Background
All digital data, whether stored or communicated, can be subject to corruption that results in the received information differing from the original. In some circumstances, no additional information is available to the receiver, and that is called a hard detection situation. In others, it could be that the bits are received with a reliability measure, called the soft detection.
The engineering solution to this problem is to code the data. A code adds redundancy to the data, and one fruitful way of thinking about it is one takes the original data and appends a hash of it. The hash itself is, of course, potentially subject to the damaging effects of corruption, but this additional redundancy can help inform the receiver about the integrity of the data they have received.

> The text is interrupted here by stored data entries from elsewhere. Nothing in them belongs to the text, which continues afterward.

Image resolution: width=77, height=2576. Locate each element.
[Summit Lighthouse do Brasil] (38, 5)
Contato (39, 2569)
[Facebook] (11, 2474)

There are a wide variety of codes - that is, rules for the creation of that hash - and they were all co-designed with specific decoders that use the code-book structure, the hash structure, to try and guess what was stored or communicated based on what was received.
Most of these codes or hashes are individually only suitable for the hard or soft detection setting because they only have a hard or soft detection decoder suitable for them. Because the decoder is entirely coupled to the code structure, this typically means one needs a distinct implementation to decode each of these codes and often, when done in hardware, even distinct pieces of hardware for different levels of redundancy.
Guessing Random Additive Noise Decoding (GRAND) is a methodology based on an innovative paradigm. It is agnostic to the code structure as it aims to identify the noise effect that has impacted the data, solely using the codebook for what it is: a hash of that data. GRAND can produce highly accurate soft output and so be used to decode long, powerful codes.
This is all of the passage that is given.